5. Les bénéfices politiques, financiers et sociaux

5.1. Bénéfices politiques

  • Simplification d’un système devenu illisible

  • Réponse structurante aux crises du handicap, du grand âge et de la santé mentale

  • Réduction de la maltraitance institutionnelle

  • Grande acceptabilité sociale (familles, professionnels, élus locaux)

5.2. Bénéfices financiers

  • Diminution des ruptures de parcours = économies majeures (hébergements d’urgence, hospitalisations contraintes, placements non anticipés)

  • Meilleure utilisation des dispositifs existants → pas de création coûteuse

  • Prévention = réduction des dépenses lourdes à moyen terme

5.3. Bénéfices sociétaux

  • Aidants soulagés, moins d’arrêts maladie, maintien dans l’emploi

  • Professionnels stabilisés, moins de turn-over

  • Personnes vulnérables réellement protégées

  • Territoires plus lisibles pour les acteurs


6. Pourquoi cet amendement est faisable politiquement

  • Il n’attaque aucune institution.

  • Il utilise l’existant et l’organise.

  • Il ne crée aucune structure bureaucratique.

  • Il répond à une demande massive des familles aidantes.

  • Il est compatible avec les SPDA, les schémas territoriaux, la CNSA, la stratégie Bien Vieillir, la stratégie Handicap, les politiques de prévention.
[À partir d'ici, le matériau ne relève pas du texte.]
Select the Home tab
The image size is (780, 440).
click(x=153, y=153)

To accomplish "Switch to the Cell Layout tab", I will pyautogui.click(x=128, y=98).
Il en constitue même de maillon manquant

  • Il peut être expérimenté avant d’être généralisé.

  • Il porte une valeur politique forte : humanité, continuité, protection, visibilité.


7. Phrase politique de clôture

Garantir un cercle de confidence indépendant à chaque personne vulnérable, c’est inscrire dans la loi le droit de ne jamais être seul dans les moments où la vie vacille. C’est un acte de civilisation.